This cabin in the woods demonic horror movie is oddly tricksy in its narrative, which makes for some interesting complications but perhaps diminishes the suspense – we keep cutting away from potentially disturbing or creepy situations to a true crime reconstruction of what’s going on which gets the whole story laughably wrong.
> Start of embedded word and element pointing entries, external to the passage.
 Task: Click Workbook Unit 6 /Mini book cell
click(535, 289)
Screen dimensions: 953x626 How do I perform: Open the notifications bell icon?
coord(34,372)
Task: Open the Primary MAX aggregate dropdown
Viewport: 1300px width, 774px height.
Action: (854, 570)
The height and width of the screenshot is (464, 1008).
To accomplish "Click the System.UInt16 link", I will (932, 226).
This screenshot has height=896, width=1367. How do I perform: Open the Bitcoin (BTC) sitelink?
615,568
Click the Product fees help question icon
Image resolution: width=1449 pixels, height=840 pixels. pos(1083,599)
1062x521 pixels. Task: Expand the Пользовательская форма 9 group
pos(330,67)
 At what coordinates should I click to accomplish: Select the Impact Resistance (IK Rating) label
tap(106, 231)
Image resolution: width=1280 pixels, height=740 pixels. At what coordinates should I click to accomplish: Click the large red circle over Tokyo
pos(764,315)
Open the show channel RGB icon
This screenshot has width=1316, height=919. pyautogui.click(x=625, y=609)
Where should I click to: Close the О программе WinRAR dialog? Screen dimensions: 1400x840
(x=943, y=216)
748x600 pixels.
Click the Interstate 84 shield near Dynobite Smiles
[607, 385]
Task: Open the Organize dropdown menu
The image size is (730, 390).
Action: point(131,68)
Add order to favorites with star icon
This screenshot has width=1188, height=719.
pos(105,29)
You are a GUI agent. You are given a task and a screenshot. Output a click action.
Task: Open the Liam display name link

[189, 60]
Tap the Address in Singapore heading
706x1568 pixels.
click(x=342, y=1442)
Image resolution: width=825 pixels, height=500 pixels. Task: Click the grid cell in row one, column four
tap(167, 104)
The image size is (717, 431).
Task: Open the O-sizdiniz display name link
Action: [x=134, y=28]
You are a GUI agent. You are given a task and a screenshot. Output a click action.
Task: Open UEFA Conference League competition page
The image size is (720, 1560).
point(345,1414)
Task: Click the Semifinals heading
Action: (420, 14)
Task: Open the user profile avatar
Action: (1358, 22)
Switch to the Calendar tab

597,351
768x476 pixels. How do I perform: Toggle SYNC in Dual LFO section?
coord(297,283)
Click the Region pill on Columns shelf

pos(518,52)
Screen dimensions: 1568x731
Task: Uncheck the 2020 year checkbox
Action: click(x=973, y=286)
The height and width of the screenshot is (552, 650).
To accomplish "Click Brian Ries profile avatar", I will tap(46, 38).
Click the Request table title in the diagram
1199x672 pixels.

A 1961-set prologue involves the stereotypical necking couple being menaced by some genuinely ghastly-looking witches (heads wrapped in rotting bandages but nasty grins showing) and the girl going through one of those XTRO-Humanoids From the Deep style gruesome sped-up pregnancies and messy births of a monster messiah. Then, in the approximate present day, the Pollack family – Mom Casey (Brea Grant), Dad James (AJ Bowen), moody son Jason (Joshua Huffman), bright daughter Jessica (Sophie Delah), and perky friend of the family Becky (Elise Luthman) – are driving to a spiritual healing retreat cabin owned by Mika Shand (Joy Osmanski). The place is over a huge deposit of supposedly healing minerals — James has early-stage cancer and is going along with a far-fetched plan to get better by non-conventional medicine (an underdeveloped plotline Bowen plays quite affectingly, until it’s just dropped). Interruptions from the TV show, hosted by Jack Sterling (Daniel Roebuck), establish that Casey is now known as ‘Axe Mom’ and presumed responsible for the deaths of most (but not all) of the characters we’ve met. Interviews with an angry cop (Sky Soleil), a smarmy therapist (Dianna Miranda) and Becky’s grandmother (Kay D’Arcy) and clumsy reconstructions play out a massacre story … but back in the main film, the family find Leslie Bison (Barbara Crampton) – the only character here who could possibly have been born in 1961 – lying faux-unconscious in the woods. They wake her up and try to get help, but she is disorientingly odd and inappropriate around her saviours – and we’ve already seen a commercial of her running for governor on a a ticket of opposing ‘the war against values’ which pegs her as a wrong ‘un.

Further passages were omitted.